Plaintiff also contacted a prominent donor to the athletic program, Chuck Sullivan, and
informed him that an article would be forthcoming that put the program in a negative
light. Plaintiff later learned that Sullivan notified O’Brien that an article was forthcoming.
{¶ 10} Plaintiff acknowledged that she met with reporters from the Blade and
discussed with them why she believed that O’Brien terminated her position in retaliation
for plaintiff’s having questioned certain financial irregularities in the department. The
Blade published a series of articles in June and July 2007. According to plaintiff, at
least one of the articles referenced comments made by O’Brien in an e-mail that he had
sent to Jack Zerbey, an employee of the Blade who worked in the business section and
who handled the barter arrangements between the department and the Blade. O’Brien
stated in the e-mail “I eliminated her position a month ago and she is the ultimate
disgruntled employee.” (Plaintiff’s Exhibit 16.) O’Brien also stated “I had to eliminate
her role as she was a tremendous blow to our morale; among other things.” (Plaintiff’s
Exhibit 16.)
{¶ 11} Plaintiff contends that O’Brien’s comments were false and that they cast
her in a false light before members of the public. Plaintiff opined that she is not a
disgruntled employee and that inasmuch as she had been told that her position was
eliminated due to the merger, O’Brien’s second statement was also false. It is
undisputed that the president of UT, Dr.

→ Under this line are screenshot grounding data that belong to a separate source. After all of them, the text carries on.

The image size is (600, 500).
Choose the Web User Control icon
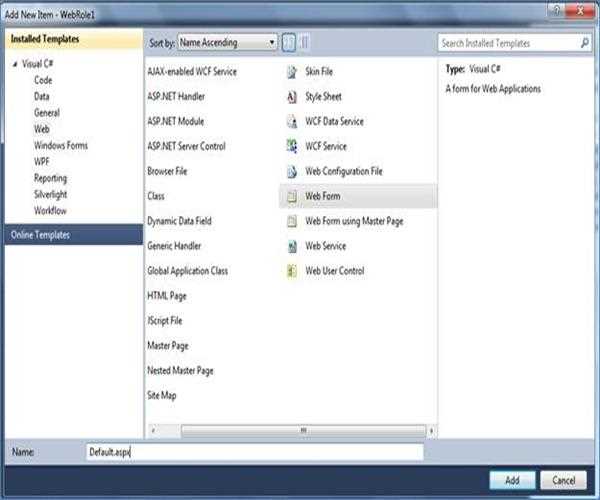tap(292, 271)
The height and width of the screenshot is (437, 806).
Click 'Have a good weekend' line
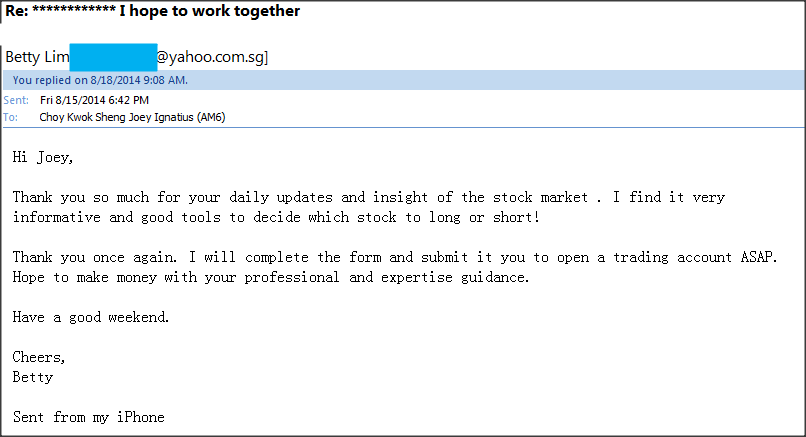pos(91,317)
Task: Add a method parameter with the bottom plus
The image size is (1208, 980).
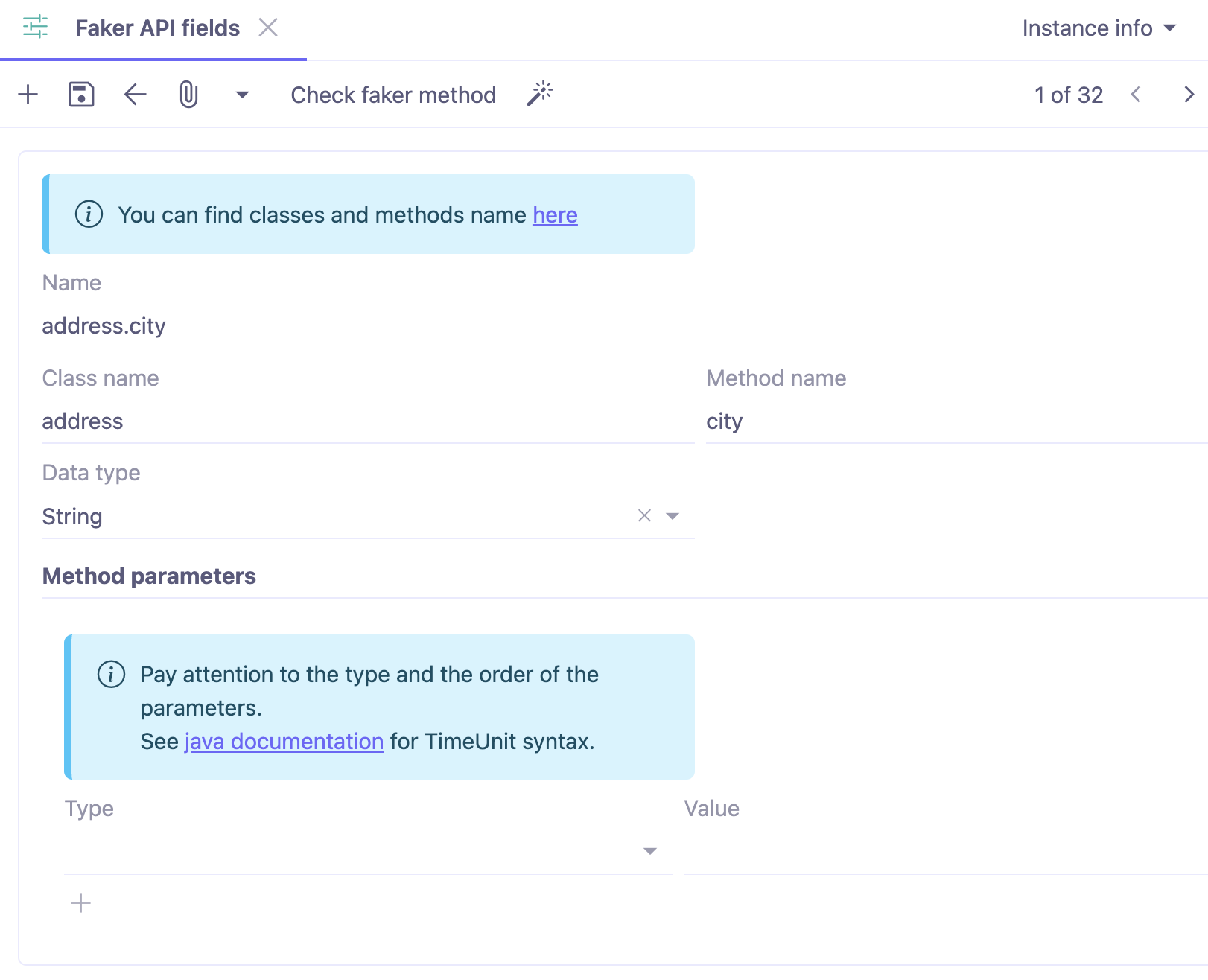Action: pos(80,903)
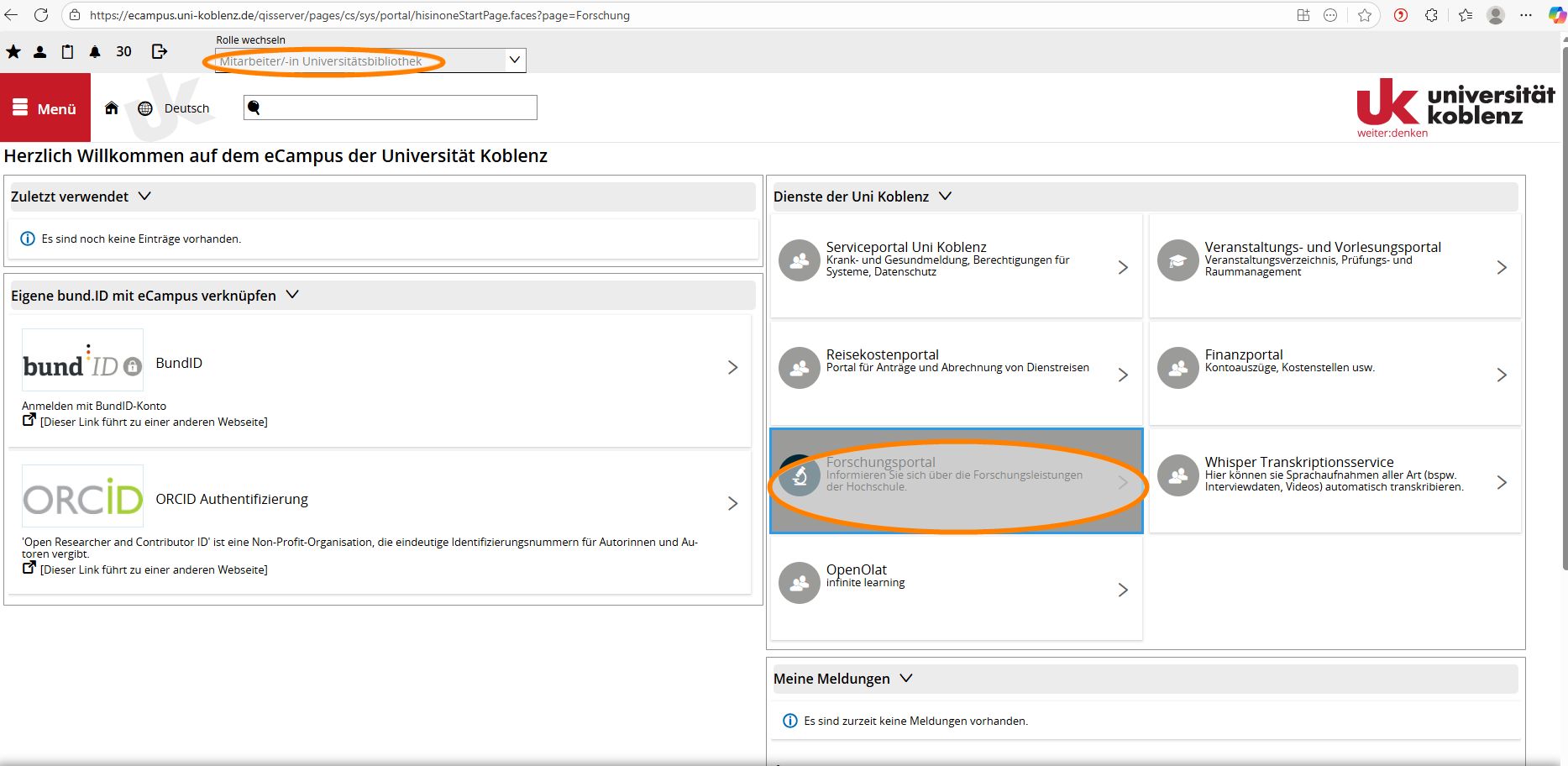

Jacobs, rescinded the elimination of plaintiff’s
position and she returned to the campus on July 7, 2007. Plaintiff testified that she
remained assigned to the department but that she had no further interactions with
O’Brien. After a few weeks, plaintiff was relocated to the budget office. At the time of
trial, plaintiff remained employed by UT.
{¶ 12} Defendant argues that insofar as plaintiff claims she suffered an adverse
employment action in retaliation for reporting potential violations either of state and
3
A P-card, also known as a purchasing card, is a type of credit card that the university assigns to
various employees who are authorized to use the card for business expenses. The expenses placed on
the card are paid by the university.
federal statutes, or of UT policies, plaintiff seeks whistleblower protection. R.C.
124.341, often referred to as “the state employee whistleblower statute,” applies to
classified and unclassified state employees.
{¶ 13} R.C.124.341 states as follows:
{¶ 14} “(A) If an employee in the classified or unclassified civil service becomes
aware in the course of employment of a violation of state or federal statutes, rules, or
regulations or the misuse of public resources, and the employee’s supervisor or
appointing authority has authority to correct the violation or misuse, the employee may
file a written report identifying the violation or misuse with the supervisor or appointing
authority. In addition to or instead of filing a written report with the supervisor or
appointing authority, the employee may file a written report with the office of internal
auditing created under section 126.45 of the Revised Code.
{¶ 15} “(B) Except as otherwise provided in division (C) of this section, no officer
or employee in the classified or unclassified civil service shall take any disciplinary
action against an employee in the classified or unclassified civil service for making any
report authorized by division (A) of this section, including, without limitation, doing any of
the following:
{¶ 16} “(1) Removing or suspending the employee from employment;
{¶ 17} “(2) Withholding from the employee salary increases or employee
benefits to which the employee is otherwise entitled;
{¶ 18} “(3) Transferring or reassigning the employee;
{¶ 19} “(4) Denying the employee promotion that otherwise would have been
received;
{¶ 20} “(5) Reducing the employee in pay or position.
{¶ 21} “(C) An employee in the classified or unclassified civil service shall make
a reasonable effort to determine the accuracy of any information reported under division
(A) of this section. The employee is subject to disciplinary action, including suspension
or removal, as determined by the employee’s appointing authority, for purposely,
knowingly, or recklessly reporting false information under division (A) of this section.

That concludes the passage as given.